Os cães ficam muito assustados. Terá o réveillon sido uma invenção dos fabricantes de foguetes, em conluio com os produtores de vinho espumante e o poderoso lobby das uvas passas? E, no entanto, para quê negá-lo? Para quê recusar a energia que tamanha conspiração nos oferece, ano após ano, para começar de novo?
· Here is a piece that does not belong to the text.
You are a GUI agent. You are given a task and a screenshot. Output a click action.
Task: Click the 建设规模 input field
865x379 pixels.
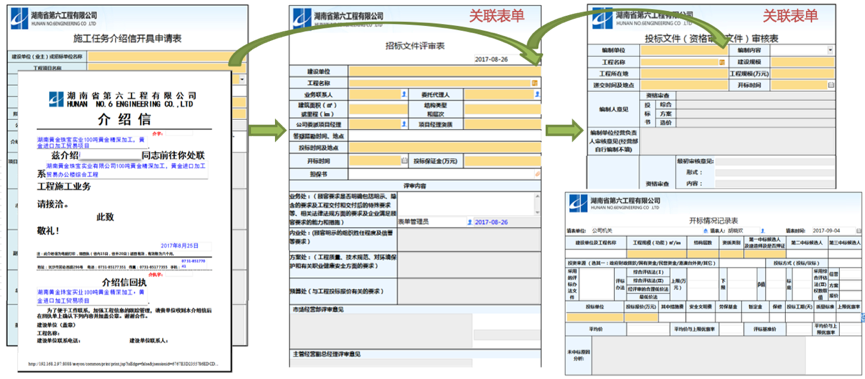pos(803,62)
Fazer de conta que pomos o contador da vida a zeros outra vez e voltar a fazer as mesmas coisas, mas melhor, sabendo o que já sabemos.

Geralmente, por volta do início da tarde de dia 1, já infringimos metade das resoluções que tínhamos para o ano inteiro: já não nos vamos levantar cedo todos os dias, já não vamos a tempo de beber menos, já não começamos o ano na praia (até porque, pelo que vemos na televisão, está ainda mais lotada do que em Agosto), já não vamos começar a correr (para onde, afinal?), já não vamos passar a fazer sempre pequenos-almoços saudáveis, nem arrancar com o yoga, a meditação, o tai chi e a escrita daquele romance imortal que fluirá, torrencial e triunfalmente, assim que resolvamos o problema de deitar cá para fora o primeiro parágrafo.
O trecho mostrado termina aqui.